Short Answer: They should "own" just the OS.

The long answer:

An unfortunate trend that is happening with software is that a major component of purchased software has become a platform for selling more software or services. This is has happened with MacOS X, with the inclusion of the app store. This is happening with Windows to an even larger degree, as all indications are that a certain OS feature (the ability to run Metro apps) is only accessible through Microsoft's store. This is also happening with games, where even boxed copies of games purchased at a store sometimes require installation of the publisher's own storefront.

This has the side effect of making a piece of software's ability to sell more software nearly as important as the software itself. Which is a bigger success: Windows 8 being a huge step up from Windows 7, selling millions and millions of copies, but the app store gets ignored? Or, Windows 8 is a mediocre upgrade, sells one third the number of copies by comparison, but everybody that buys one relies exclusively on Microsoft's app store?

The way trends are going, the latter scenario is preferable, at least for Microsoft. People that want or depend on better software take a back seat to the requirements of the sales staff.

Your long answer, however correct, smartly (for your sake) omits the other all important vested interest in this currently trending software distribution model. "The developers". Apparently, many love the potential exposure and convenience of these walled-gardens. They don't seem to care about the customers being corralled into platform specific monopoly Apps stores if it suites their own needs.
As a result and consequence, they are accepting becoming willing participants with Apple, Microsoft and to a lesser extent Google (because Google doesn't lock their garden gate) etc... in bending all their customers over. All the while assisting in creating even stronger, ever more oppressive and controlling gargantuan monopolies with every sale.
Problem too is, everybody else wants their own walled-gardens too. Amazon, Barnes & Noble, Archos, etc.. So much for one stop convenience to market their wares or that desired one place for potential customer's eyeballs....

Reply Parent Score: 3

jabbotts Member since:

I think they are at least doing it right. They didn't modify Android them claim it to be the original. Instead, they modified Android and pointed it at there own repositories. If one is not going to use Google's stock Android then they shouldn't be using Google's stock repositories. Amazon also has the media and software content to provide a full feature repository source and the device is blatantly marketed as consumer window into Amazon's garden so fair enough there too.

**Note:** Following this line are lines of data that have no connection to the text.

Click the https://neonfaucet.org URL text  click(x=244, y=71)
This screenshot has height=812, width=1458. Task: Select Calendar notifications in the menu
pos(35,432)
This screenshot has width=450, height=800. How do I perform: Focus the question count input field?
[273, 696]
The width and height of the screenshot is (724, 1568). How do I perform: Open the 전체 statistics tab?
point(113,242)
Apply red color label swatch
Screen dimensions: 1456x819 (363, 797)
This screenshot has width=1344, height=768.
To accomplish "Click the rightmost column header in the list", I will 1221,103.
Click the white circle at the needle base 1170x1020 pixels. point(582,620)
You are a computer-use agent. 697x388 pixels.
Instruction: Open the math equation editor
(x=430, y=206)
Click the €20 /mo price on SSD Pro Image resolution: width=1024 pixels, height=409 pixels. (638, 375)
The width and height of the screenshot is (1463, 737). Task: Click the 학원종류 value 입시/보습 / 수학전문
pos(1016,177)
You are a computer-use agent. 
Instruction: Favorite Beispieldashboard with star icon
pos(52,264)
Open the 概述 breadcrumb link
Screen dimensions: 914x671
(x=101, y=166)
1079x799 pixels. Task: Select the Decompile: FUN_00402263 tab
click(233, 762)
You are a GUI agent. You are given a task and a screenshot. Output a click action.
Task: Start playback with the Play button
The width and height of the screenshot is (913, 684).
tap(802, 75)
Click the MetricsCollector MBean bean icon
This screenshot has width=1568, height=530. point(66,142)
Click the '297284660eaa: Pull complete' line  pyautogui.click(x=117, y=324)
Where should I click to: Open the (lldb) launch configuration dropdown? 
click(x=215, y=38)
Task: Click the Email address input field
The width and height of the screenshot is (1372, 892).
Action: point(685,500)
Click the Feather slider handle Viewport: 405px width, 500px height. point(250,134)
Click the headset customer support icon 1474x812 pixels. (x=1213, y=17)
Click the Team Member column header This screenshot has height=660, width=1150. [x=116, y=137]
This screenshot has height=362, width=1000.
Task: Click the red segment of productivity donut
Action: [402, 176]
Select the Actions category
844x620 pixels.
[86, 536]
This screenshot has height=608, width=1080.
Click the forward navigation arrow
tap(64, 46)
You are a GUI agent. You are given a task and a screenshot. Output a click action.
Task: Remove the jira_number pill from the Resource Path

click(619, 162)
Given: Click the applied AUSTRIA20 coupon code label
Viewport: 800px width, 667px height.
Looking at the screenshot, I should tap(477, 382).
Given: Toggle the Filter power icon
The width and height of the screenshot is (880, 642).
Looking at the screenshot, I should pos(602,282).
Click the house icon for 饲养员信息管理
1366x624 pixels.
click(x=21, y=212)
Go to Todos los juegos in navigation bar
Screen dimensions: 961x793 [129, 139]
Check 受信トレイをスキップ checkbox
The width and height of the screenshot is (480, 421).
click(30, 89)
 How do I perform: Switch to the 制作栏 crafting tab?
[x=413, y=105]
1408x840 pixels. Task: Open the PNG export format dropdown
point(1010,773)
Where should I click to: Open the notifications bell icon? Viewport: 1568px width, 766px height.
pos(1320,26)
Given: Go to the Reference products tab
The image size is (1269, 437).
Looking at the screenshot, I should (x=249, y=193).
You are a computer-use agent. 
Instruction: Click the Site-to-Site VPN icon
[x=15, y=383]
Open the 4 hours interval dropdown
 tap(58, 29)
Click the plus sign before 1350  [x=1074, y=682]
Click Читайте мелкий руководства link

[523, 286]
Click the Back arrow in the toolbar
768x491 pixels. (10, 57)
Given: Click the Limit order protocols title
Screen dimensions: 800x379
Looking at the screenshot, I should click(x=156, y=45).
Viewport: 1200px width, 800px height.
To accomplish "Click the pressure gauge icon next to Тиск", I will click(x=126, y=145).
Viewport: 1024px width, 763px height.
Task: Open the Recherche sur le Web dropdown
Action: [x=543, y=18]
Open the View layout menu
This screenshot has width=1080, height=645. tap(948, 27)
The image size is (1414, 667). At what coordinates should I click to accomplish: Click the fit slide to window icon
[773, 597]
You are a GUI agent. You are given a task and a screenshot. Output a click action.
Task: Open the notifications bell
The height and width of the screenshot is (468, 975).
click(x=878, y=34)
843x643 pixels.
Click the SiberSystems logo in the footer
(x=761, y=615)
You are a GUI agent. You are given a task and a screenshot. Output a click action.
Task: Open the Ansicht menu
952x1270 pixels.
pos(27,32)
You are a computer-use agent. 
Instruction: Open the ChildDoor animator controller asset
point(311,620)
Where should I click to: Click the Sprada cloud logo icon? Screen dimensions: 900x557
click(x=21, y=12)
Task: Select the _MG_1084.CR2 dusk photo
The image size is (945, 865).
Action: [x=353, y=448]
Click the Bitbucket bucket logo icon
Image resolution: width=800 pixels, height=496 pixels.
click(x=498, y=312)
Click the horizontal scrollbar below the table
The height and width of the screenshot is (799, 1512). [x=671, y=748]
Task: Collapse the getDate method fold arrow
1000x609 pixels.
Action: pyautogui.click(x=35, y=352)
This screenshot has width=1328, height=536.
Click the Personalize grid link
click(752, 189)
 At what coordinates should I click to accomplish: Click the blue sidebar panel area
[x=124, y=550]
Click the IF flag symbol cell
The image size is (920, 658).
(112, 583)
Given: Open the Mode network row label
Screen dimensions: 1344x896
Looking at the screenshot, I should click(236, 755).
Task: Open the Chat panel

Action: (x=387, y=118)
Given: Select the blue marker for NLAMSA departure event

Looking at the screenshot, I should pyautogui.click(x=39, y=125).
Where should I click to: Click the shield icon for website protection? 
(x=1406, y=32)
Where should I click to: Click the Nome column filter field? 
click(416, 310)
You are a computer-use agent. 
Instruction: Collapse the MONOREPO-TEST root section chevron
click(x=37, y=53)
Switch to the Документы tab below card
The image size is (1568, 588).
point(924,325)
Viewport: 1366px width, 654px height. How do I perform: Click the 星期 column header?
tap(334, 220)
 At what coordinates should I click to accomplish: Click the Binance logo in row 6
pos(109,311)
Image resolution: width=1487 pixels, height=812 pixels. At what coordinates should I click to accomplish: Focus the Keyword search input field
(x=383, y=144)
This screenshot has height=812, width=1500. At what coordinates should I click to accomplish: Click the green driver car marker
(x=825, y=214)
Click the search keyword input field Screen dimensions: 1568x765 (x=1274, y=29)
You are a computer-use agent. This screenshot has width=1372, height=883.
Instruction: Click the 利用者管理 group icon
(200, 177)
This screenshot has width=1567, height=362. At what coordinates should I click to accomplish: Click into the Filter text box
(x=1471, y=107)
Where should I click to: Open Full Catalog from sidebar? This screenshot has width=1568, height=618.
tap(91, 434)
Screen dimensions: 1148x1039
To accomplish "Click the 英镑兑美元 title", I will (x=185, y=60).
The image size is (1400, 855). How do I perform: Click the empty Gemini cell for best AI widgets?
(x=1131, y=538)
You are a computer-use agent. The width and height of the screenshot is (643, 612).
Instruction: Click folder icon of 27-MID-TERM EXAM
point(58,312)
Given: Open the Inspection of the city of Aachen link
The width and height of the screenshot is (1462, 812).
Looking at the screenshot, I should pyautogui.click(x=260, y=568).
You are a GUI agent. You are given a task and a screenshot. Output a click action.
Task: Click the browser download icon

Granted, i don't know the developer side of it. Is it just the same app submitted to Amazon's repository under it's terms of use or does the app actually need to be written differently than it would for Google's repository. If it's just a seporate submission or package format then suck it up or don't publish for it. If, however, the difference is in the program language required for some strange reason then developer uproar seems justified. Somehow I don't think it's the latter though.

Reply Parent Score: 2

RE[2]: Comment by Drumhellar
by Drumhellar on Wed 14th Dec 2011 07:00 in reply to "RE: Comment by Drumhellar"
Drumhellar Member since:

The trouble is, the extra exposure isn't really worth anything if everybody gets it. Since you have to jump through hoops to get your software into the store, as more people rely on the store, you become unwilling participants.

A fine example is the app BBEdit by Bare Bones Software. To get the latest version of BBedit in the Apple store, they had to remove certain features that simply cannot be implemented within Apple's sandboxing APIs that were added to MacOS X a few versions back. Now, they must sell an inferior product to satisfy Apple's requirements, while maintaining a separate, feature complete version for people who buy directly.

It's easy to look at the success of smaller indy developers, and point to app stores as a major component of that success, but being featured on a good indy review site could be just as effective, nearly as accessible, and without having to compromise on features or your ability to provide full and proper support for your customers.